Calamus Estate Winery in Jordan, Ontario

“It actually consumed me. It was ‘How can we do this?’ This didn’t feel like I was doing a course, it felt like I was doing work, a career,” DiLorenzo said. “The biggest thing I learned about (AR) is how much you can use it in our daily lives. It’s not just gimmicks and video games.”

Undergraduate Rafay Rehan, who recently completed his last semester focusing on international business, had a similar epiphany about the technology. Take, for example, a clothing store that used AR to enable customers to try on outfits in the safety of their own home during this age of physical distancing. The pandemic put AR marketing into context, he explained.

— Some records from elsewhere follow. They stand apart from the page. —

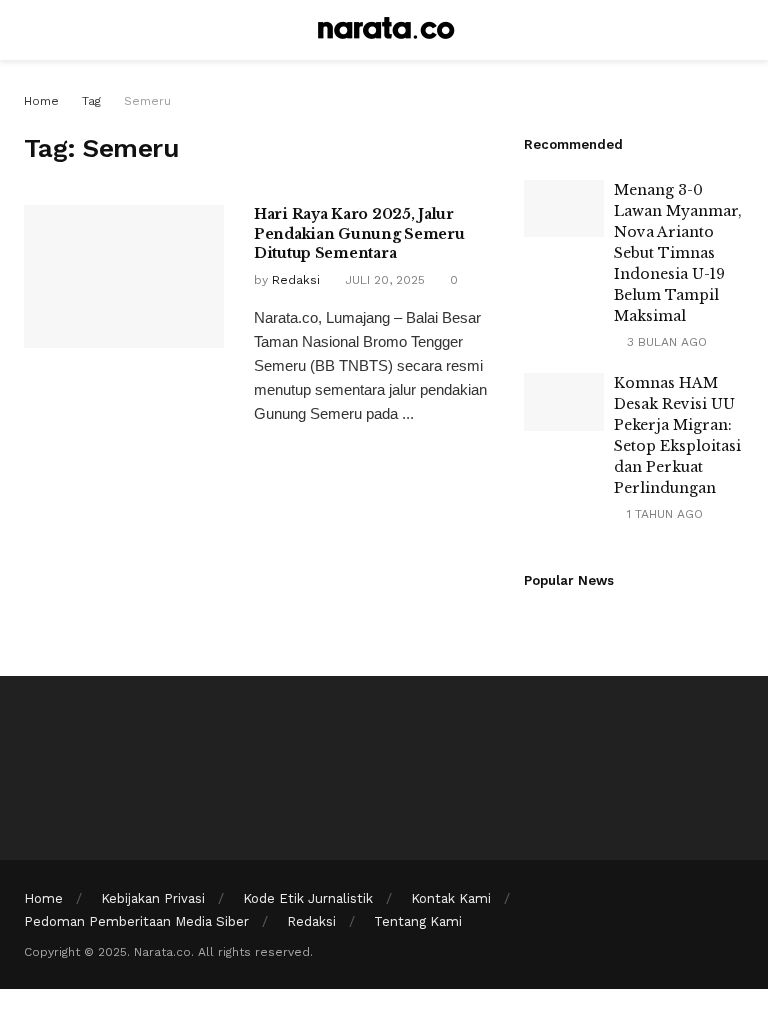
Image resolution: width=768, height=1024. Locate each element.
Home (41, 101)
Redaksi (296, 280)
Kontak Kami (451, 898)
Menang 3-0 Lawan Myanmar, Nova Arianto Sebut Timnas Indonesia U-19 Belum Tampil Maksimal (678, 253)
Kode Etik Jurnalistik (308, 898)
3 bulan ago (665, 342)
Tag (91, 101)
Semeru (147, 101)
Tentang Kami (418, 921)
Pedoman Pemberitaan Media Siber (136, 921)
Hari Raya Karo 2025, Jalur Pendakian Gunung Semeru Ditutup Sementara (359, 233)
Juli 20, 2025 (383, 280)
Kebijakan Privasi (153, 898)
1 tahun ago (663, 514)
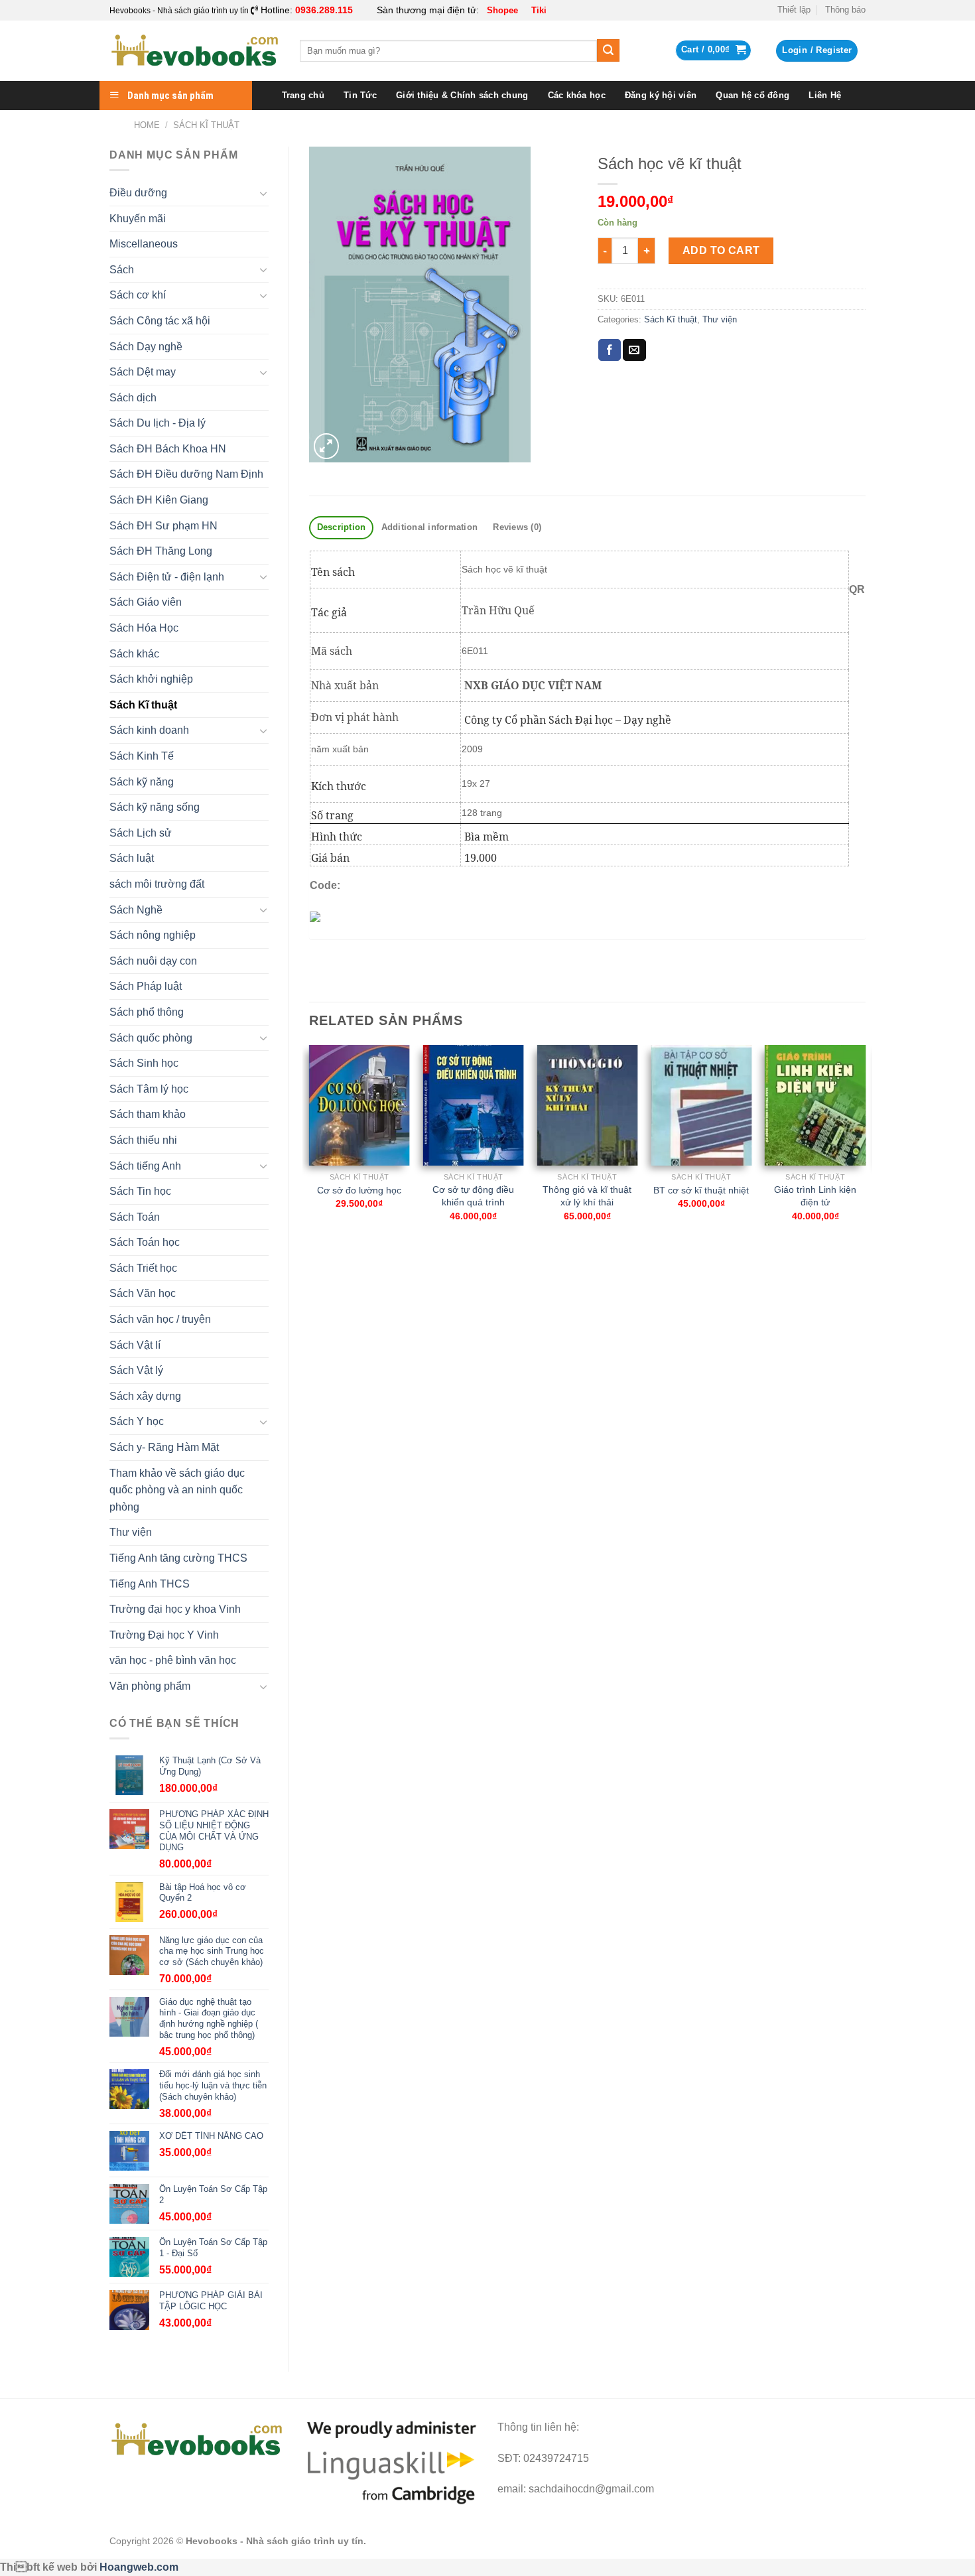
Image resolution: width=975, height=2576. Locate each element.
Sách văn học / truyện (160, 1319)
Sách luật (131, 858)
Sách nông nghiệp (152, 935)
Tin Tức (360, 95)
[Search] (608, 50)
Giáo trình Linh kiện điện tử (815, 1195)
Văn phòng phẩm (149, 1686)
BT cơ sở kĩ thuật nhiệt (701, 1190)
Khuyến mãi (137, 218)
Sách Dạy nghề (145, 346)
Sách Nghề (135, 909)
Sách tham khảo (147, 1114)
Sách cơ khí (137, 295)
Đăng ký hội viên (660, 95)
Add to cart (721, 250)
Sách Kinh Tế (141, 756)
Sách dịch (133, 397)
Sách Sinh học (143, 1063)
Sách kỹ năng (141, 781)
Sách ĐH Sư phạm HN (163, 525)
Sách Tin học (140, 1191)
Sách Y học (136, 1421)
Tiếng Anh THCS (149, 1584)
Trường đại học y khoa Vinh (175, 1609)
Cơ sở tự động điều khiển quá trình (473, 1195)
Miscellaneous (143, 243)
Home (147, 125)
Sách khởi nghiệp (151, 679)
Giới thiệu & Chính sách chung (462, 95)
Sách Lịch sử (140, 833)
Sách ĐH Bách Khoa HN (167, 448)
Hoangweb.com (138, 2567)
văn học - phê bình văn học (172, 1660)
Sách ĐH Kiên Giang (158, 500)
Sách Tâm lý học (148, 1089)
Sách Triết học (143, 1268)
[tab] (341, 527)
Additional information (429, 527)
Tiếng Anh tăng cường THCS (178, 1558)
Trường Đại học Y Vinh (164, 1635)
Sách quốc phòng (150, 1038)
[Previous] (310, 1145)
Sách (121, 269)
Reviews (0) (517, 527)
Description (341, 527)
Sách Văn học (142, 1293)
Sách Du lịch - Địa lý (157, 423)
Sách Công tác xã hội (159, 320)
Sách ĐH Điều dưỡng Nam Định (186, 474)
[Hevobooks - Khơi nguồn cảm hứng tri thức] (194, 51)
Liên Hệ (825, 95)
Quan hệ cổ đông (752, 95)
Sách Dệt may (142, 371)
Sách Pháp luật (145, 986)
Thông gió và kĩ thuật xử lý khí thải (587, 1195)
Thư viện (130, 1532)
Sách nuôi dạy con (153, 961)
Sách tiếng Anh (145, 1166)
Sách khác (134, 653)
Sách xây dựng (145, 1396)
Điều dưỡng (138, 192)
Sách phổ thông (146, 1012)
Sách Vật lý (136, 1370)
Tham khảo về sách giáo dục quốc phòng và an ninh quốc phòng (177, 1490)
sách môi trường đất (156, 884)
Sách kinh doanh (149, 730)
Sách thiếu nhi (143, 1140)
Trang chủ (303, 95)
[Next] (865, 1145)
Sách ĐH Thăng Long (160, 551)
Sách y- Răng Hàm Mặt (164, 1447)
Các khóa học (577, 95)
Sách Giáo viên (145, 602)
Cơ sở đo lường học (359, 1190)
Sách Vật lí (135, 1345)
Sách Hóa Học (143, 628)
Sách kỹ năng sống (154, 807)
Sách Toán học (144, 1242)
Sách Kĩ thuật (206, 125)
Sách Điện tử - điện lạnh (166, 576)
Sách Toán (134, 1217)
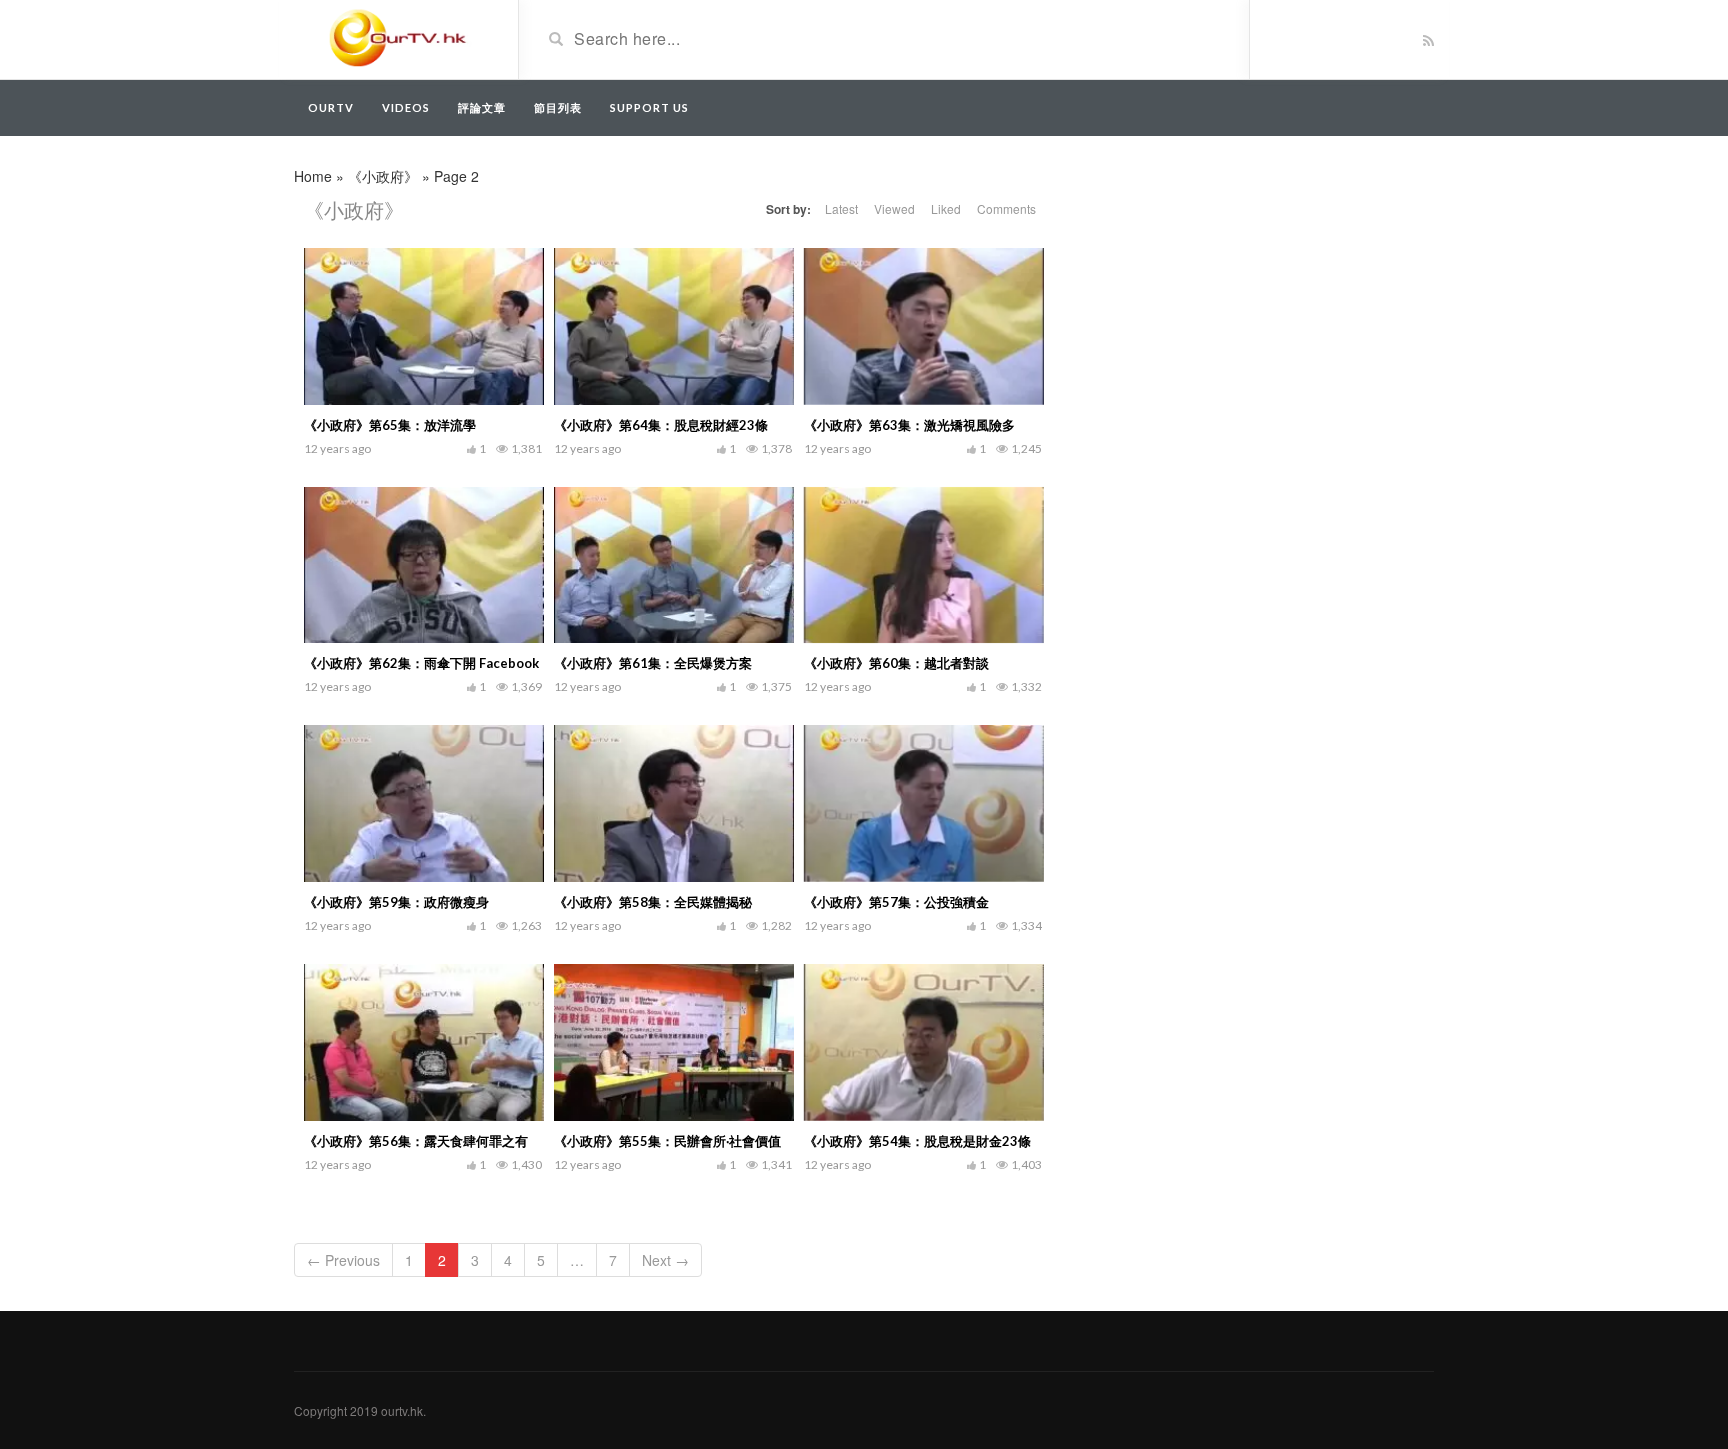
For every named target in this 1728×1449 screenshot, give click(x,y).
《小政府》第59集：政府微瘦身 (396, 902)
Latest (841, 208)
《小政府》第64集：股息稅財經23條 (661, 425)
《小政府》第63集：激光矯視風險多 (909, 425)
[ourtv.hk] (398, 38)
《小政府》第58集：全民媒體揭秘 (653, 902)
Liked (946, 208)
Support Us (649, 107)
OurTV (331, 107)
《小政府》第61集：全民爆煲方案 (653, 663)
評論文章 (482, 107)
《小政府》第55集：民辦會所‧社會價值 (667, 1141)
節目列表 (558, 107)
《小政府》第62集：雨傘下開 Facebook (421, 663)
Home (313, 176)
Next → (665, 1260)
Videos (406, 107)
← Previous (343, 1260)
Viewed (894, 208)
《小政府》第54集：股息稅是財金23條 (917, 1141)
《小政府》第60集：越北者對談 (896, 663)
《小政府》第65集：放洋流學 (390, 425)
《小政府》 (383, 176)
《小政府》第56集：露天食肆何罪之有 (416, 1141)
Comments (1006, 208)
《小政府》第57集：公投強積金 (896, 902)
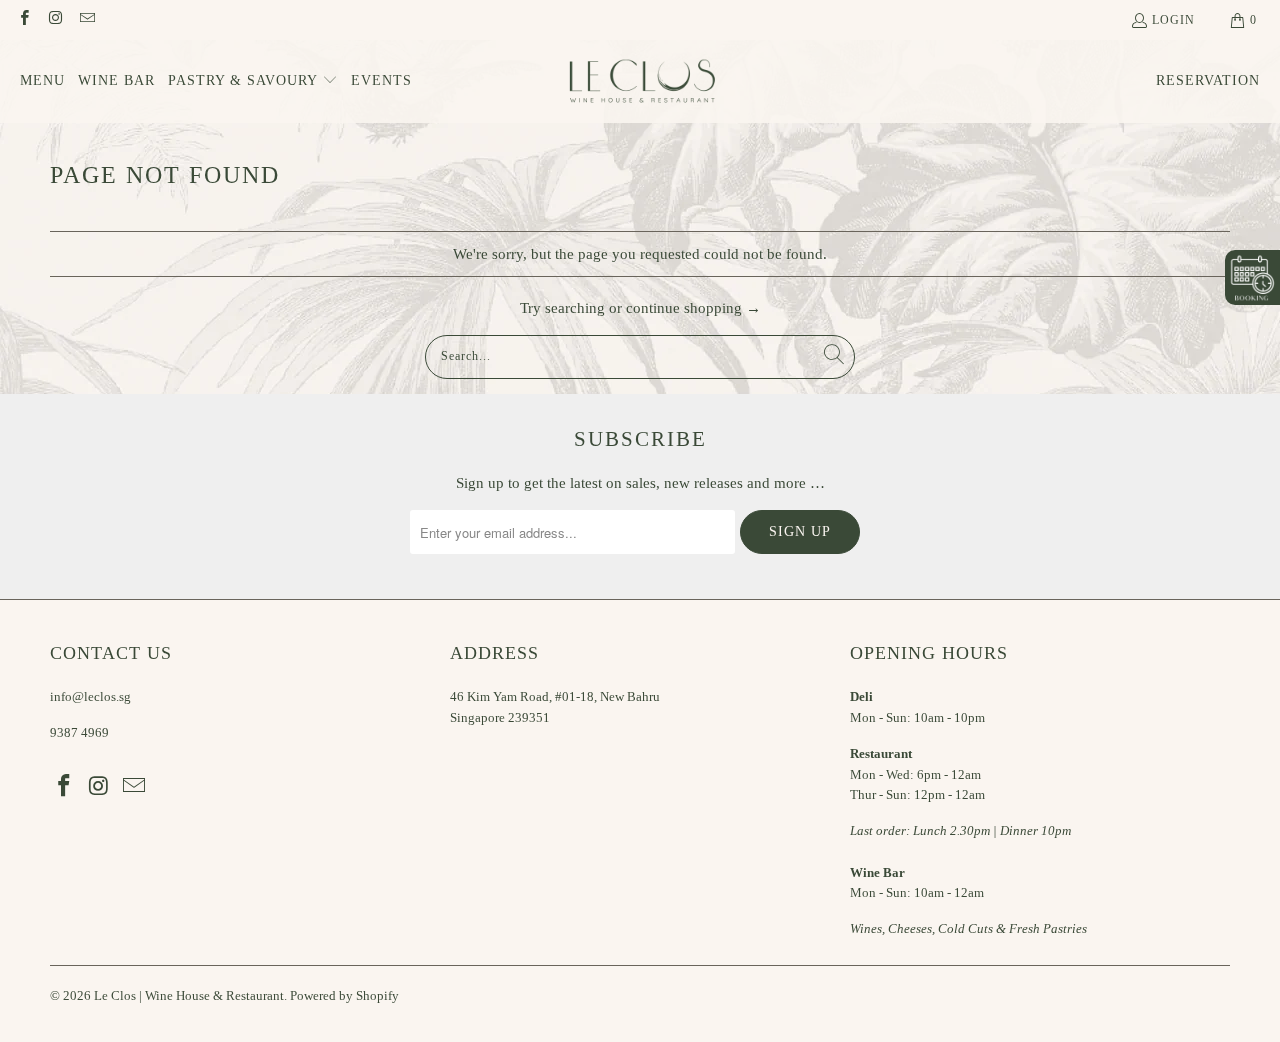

“As soon as the pandemic started you could see the need companies are going to have for this,” Rehan said. “Social distancing is in place and so many people are interacting less with each other.”

Still, Van-Helsdingen hopes people will be keen to interact with his wines and perhaps one day visit Calamus thanks to the master's students efforts last term.

“The goal of the augmented reality label is to create an experience,” he said. “We’re super excited to be one of the first in Canada to do it.”